**AANGELEVERDE TEKST**:
================
GebruikershandleidingPro C5300S/C5310S

Als het resultaat van kopieën niet is zoals verwacht

Opmerking

  • Druk bij het controleren of wijzigen van de instellingen in [Instellingen] op [Home] (Illustratie van het scherm van het bedieningspaneel) na het sluiten van [Instellingen].

Wanneer het apparaat niet functioneert zoals verwacht

Situatie

Oorzaak

Oplossing en verwijzing

Het aantal kopieën kan niet worden gespecificeerd.

Er is een aantal dat groter is dan het [Maximaal aantal kopieën] gespecificeerd.

  • Kopieer in verschillende batches.

  • U kunt het maximumaantal kopieën die per keer kunnen worden gemaakt, wijzigen in [Gebruikerstools][Kopieerapparaat/Document Server eigenschappen][Overige][Aantal][Maximaal aantal kopieën].

Er werd een kopie gemaakt op een papierformaat anders dan het origineel of de gekopieerde afbeelding is bijgesneden omdat de richting van het origineel en de gekopieerde afbeelding niet overeenstemmen als [Autom. pap.sel.] is gespecificeerd.

Het origineel werd in een foute positie op de glasplaat geplaatst.

Plaats het origineel op de juiste manier.

Een origineel op de glasplaat plaatsen

De sensor werkte niet naar behoren wanneer het origineel in de ADF werd geplaatst.

Controleer of de sensor niet vuil is of geblokkeerd wordt door een voorwerp.

Een origineel in de automatische documentinvoer (ADF) plaatsen

Het apparaat werkte tijdelijk niet naar behoren.

Zet het apparaat uit, wacht gedurende 10 seconden of meer na bevestiging dat de aan/uit-indicator uit is, en zet het apparaat opnieuw aan.

De stroom in-/uitschakelen

De uitgevoerde pagina's zijn op een onjuist punt gescheiden bij het sorteren.
================
**WERKINSTRUCTIES**:
Geef de handleidingtekst hierboven over afwijkende kopieerresultaten volledig en woord voor woord opnieuw weer.

**OPGESLAGEN GEGEVENS**:
================
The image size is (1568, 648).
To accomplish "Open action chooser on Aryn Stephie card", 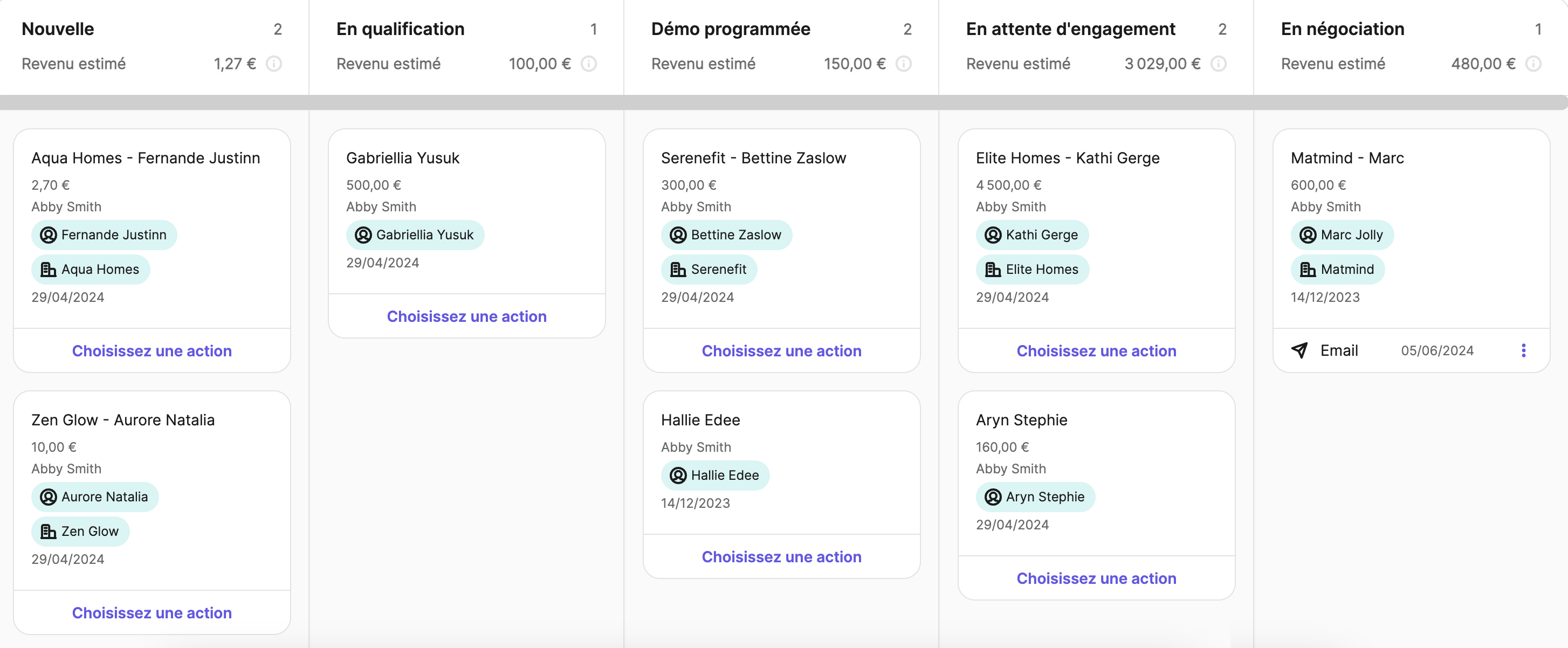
================
**VOLLEDIGE UITVOER**:
GebruikershandleidingPro C5300S/C5310S

Als het resultaat van kopieën niet is zoals verwacht

Opmerking

  • Druk bij het controleren of wijzigen van de instellingen in [Instellingen] op [Home] (Illustratie van het scherm van het bedieningspaneel) na het sluiten van [Instellingen].

Wanneer het apparaat niet functioneert zoals verwacht

Situatie

Oorzaak

Oplossing en verwijzing

Het aantal kopieën kan niet worden gespecificeerd.

Er is een aantal dat groter is dan het [Maximaal aantal kopieën] gespecificeerd.

  • Kopieer in verschillende batches.

  • U kunt het maximumaantal kopieën die per keer kunnen worden gemaakt, wijzigen in [Gebruikerstools][Kopieerapparaat/Document Server eigenschappen][Overige][Aantal][Maximaal aantal kopieën].

Er werd een kopie gemaakt op een papierformaat anders dan het origineel of de gekopieerde afbeelding is bijgesneden omdat de richting van het origineel en de gekopieerde afbeelding niet overeenstemmen als [Autom. pap.sel.] is gespecificeerd.

Het origineel werd in een foute positie op de glasplaat geplaatst.

Plaats het origineel op de juiste manier.

Een origineel op de glasplaat plaatsen

De sensor werkte niet naar behoren wanneer het origineel in de ADF werd geplaatst.

Controleer of de sensor niet vuil is of geblokkeerd wordt door een voorwerp.

Een origineel in de automatische documentinvoer (ADF) plaatsen

Het apparaat werkte tijdelijk niet naar behoren.

Zet het apparaat uit, wacht gedurende 10 seconden of meer na bevestiging dat de aan/uit-indicator uit is, en zet het apparaat opnieuw aan.

De stroom in-/uitschakelen

De uitgevoerde pagina's zijn op een onjuist punt gescheiden bij het sorteren.